Exercise brief: Only an exact repetition of the entries will do.

Segment Open

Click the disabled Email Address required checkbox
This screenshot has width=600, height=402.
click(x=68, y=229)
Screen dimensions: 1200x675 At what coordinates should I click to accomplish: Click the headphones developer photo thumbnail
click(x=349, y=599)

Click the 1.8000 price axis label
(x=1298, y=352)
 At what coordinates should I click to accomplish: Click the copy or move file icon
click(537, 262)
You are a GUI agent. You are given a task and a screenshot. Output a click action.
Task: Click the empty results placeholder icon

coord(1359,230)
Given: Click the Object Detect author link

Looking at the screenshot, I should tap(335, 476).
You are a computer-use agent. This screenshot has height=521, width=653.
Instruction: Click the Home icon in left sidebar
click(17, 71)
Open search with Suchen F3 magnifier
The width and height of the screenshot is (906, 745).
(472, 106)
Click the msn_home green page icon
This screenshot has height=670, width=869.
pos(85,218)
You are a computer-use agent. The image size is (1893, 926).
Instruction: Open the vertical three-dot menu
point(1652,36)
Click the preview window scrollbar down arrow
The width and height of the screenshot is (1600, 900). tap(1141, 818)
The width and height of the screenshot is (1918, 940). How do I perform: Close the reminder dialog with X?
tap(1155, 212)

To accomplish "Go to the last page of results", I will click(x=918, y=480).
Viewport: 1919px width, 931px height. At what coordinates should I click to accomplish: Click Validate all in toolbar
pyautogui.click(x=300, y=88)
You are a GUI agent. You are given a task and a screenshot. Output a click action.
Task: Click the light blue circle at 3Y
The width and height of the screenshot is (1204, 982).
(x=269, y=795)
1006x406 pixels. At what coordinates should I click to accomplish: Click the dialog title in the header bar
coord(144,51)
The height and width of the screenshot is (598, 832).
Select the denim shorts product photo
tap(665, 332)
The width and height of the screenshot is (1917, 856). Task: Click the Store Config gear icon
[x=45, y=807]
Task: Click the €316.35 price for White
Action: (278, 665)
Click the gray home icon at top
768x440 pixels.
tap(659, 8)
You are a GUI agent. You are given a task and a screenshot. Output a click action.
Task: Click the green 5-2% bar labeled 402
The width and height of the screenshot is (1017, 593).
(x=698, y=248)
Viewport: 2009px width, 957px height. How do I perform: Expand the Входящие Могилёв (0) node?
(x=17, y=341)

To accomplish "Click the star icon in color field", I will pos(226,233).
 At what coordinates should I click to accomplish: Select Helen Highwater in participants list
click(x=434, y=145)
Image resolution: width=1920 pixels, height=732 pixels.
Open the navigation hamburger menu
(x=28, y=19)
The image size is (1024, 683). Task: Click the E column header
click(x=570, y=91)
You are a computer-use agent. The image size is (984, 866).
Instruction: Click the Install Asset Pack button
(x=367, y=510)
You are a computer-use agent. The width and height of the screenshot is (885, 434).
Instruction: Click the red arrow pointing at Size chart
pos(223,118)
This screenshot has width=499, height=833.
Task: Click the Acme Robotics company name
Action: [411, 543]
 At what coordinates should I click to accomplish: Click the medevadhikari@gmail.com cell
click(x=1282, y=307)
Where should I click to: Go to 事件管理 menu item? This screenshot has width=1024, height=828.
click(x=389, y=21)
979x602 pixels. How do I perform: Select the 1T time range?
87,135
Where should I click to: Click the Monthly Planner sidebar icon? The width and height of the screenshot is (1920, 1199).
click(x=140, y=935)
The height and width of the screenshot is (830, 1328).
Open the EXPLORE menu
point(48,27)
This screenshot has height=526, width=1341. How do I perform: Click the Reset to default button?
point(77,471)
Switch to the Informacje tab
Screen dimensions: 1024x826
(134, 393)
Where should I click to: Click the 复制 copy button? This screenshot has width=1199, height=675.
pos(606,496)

Segment Closed

Exercise solution:
Click the disabled Email Address required checkbox
This screenshot has width=600, height=402.
click(x=68, y=229)
Screen dimensions: 1200x675 At what coordinates should I click to accomplish: Click the headphones developer photo thumbnail
click(x=349, y=599)

Click the 1.8000 price axis label
(x=1298, y=352)
 At what coordinates should I click to accomplish: Click the copy or move file icon
click(537, 262)
You are a GUI agent. You are given a task and a screenshot. Output a click action.
Task: Click the empty results placeholder icon

coord(1359,230)
Given: Click the Object Detect author link

Looking at the screenshot, I should tap(335, 476).
You are a computer-use agent. This screenshot has height=521, width=653.
Instruction: Click the Home icon in left sidebar
click(17, 71)
Open search with Suchen F3 magnifier
The width and height of the screenshot is (906, 745).
(472, 106)
Click the msn_home green page icon
This screenshot has height=670, width=869.
pos(85,218)
You are a computer-use agent. The image size is (1893, 926).
Instruction: Open the vertical three-dot menu
point(1652,36)
Click the preview window scrollbar down arrow
The width and height of the screenshot is (1600, 900). tap(1141, 818)
The width and height of the screenshot is (1918, 940). How do I perform: Close the reminder dialog with X?
tap(1155, 212)

To accomplish "Go to the last page of results", I will click(x=918, y=480).
Viewport: 1919px width, 931px height. At what coordinates should I click to accomplish: Click Validate all in toolbar
pyautogui.click(x=300, y=88)
You are a GUI agent. You are given a task and a screenshot. Output a click action.
Task: Click the light blue circle at 3Y
The width and height of the screenshot is (1204, 982).
(x=269, y=795)
1006x406 pixels. At what coordinates should I click to accomplish: Click the dialog title in the header bar
coord(144,51)
The height and width of the screenshot is (598, 832).
Select the denim shorts product photo
tap(665, 332)
The width and height of the screenshot is (1917, 856). Task: Click the Store Config gear icon
[x=45, y=807]
Task: Click the €316.35 price for White
Action: (278, 665)
Click the gray home icon at top
768x440 pixels.
tap(659, 8)
You are a GUI agent. You are given a task and a screenshot. Output a click action.
Task: Click the green 5-2% bar labeled 402
The width and height of the screenshot is (1017, 593).
(x=698, y=248)
Viewport: 2009px width, 957px height. How do I perform: Expand the Входящие Могилёв (0) node?
(x=17, y=341)

To accomplish "Click the star icon in color field", I will pos(226,233).
 At what coordinates should I click to accomplish: Select Helen Highwater in participants list
click(x=434, y=145)
Image resolution: width=1920 pixels, height=732 pixels.
Open the navigation hamburger menu
(x=28, y=19)
The image size is (1024, 683). Task: Click the E column header
click(x=570, y=91)
You are a computer-use agent. The image size is (984, 866).
Instruction: Click the Install Asset Pack button
(x=367, y=510)
You are a computer-use agent. The width and height of the screenshot is (885, 434).
Instruction: Click the red arrow pointing at Size chart
pos(223,118)
This screenshot has width=499, height=833.
Task: Click the Acme Robotics company name
Action: [411, 543]
 At what coordinates should I click to accomplish: Click the medevadhikari@gmail.com cell
click(x=1282, y=307)
Where should I click to: Go to 事件管理 menu item? This screenshot has width=1024, height=828.
click(x=389, y=21)
979x602 pixels. How do I perform: Select the 1T time range?
87,135
Where should I click to: Click the Monthly Planner sidebar icon? The width and height of the screenshot is (1920, 1199).
click(x=140, y=935)
The height and width of the screenshot is (830, 1328).
Open the EXPLORE menu
point(48,27)
This screenshot has height=526, width=1341. How do I perform: Click the Reset to default button?
point(77,471)
Switch to the Informacje tab
Screen dimensions: 1024x826
(134, 393)
Where should I click to: Click the 复制 copy button? This screenshot has width=1199, height=675.
pos(606,496)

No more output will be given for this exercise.